> **PASSAGE GIVEN**
+ + + +

The actual conductive area of the bow 50, which is the elongate cylindrical section 52, is configured to allow free movement in any direction whilst performing the bowing movement. The reason a real string instrument bow can move quite freely despite having a flat surface is because the horse hair, or similar synthetic material, introduces some flexibility for orientation, it is not a rigid surface, and the bow 50 of the present invention aims to emulate this.

To operate the peripheral 50 as "drum sticks", the pair of disassembled peripherals 50 are held separately in each hand where the user makes contact with the screen's 16 input target 68 (see Figure 6d) To operate the peripheral 50 as a "bow", the pair of disassembled peripherals 50 are first combined together. To do this, either end 54 of the peripherals 50 are held closely to one another, and a magnetic connection 56 draws the two together, forming a new single accessory. The user then places the -bow" in contact with the touchscreen-LCD 16, and ID can perform sounds by moving the "bow" across different strings 58 displayed on the touchscreen 16, as shown in Figure 4 The handle 54 has a convex internal face 57 so that each of the handle ends 54 snap together under magnetic attraction. Without this, the connection would be unstable and therefore an assembled pair of peripherals 50 would struggle to stay straight when used as a bow. Such a flat-faced convex internal face 57 ensures the handle ends 54 of the two components 50 remain together as far as possible.

The end of the handle 54 is rounded and does not have a flat face; it is bulbous so that it sits in the palm of a user's hand comfortably. The section at the underside of the handle 54 does not have a completely flat face, so that when a user's index finger grips the handle, it provides a comfortable precise grip like a "trigger", and sits inside an indent or recess 59.

In an alternative embodiment of the invention, the skilled person will appreciate that a unitary input peripheral 50 can be provided with the exact same functionality for bowed instruments, but without the option of taking it apart as two drum sticks. In this case, the instrument 50 can be supplied with, or a user can purchase, two of such unitary input peripherals 50 which can function as drum sticks, for example.

Figure 5 shows an exploded view of the bow's 50 cylindrical contact surface 52. The projection shown in Figure 5 is of the surface of the bow 50 from a side view; that is, if you laid the bow 50 flat on a surface then Figure 5 is a magnified image which shows the segmented areas of the bow 50 which can contact with the touchscreen 16, when in use.

+ + + +

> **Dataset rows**
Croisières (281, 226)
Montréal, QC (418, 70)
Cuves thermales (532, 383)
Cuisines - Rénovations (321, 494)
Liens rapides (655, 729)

+ + + +

> **CHALLENGE**
Answer these questions using the passage on the bow peripheral:
1. What draws the two peripherals together when their ends are held close to one another?
2. What does the user's index finger sit inside when it grips the underside of the handle?
3. What does Figure 5 show?
You can set the rows aside, since none of them are needed here.

> **ANSWER FOR THE TASK**
1. A magnetic connection draws the two peripherals together.
2. It sits inside an indent or recess.
3. Figure 5 shows an exploded view of the bow's cylindrical contact surface.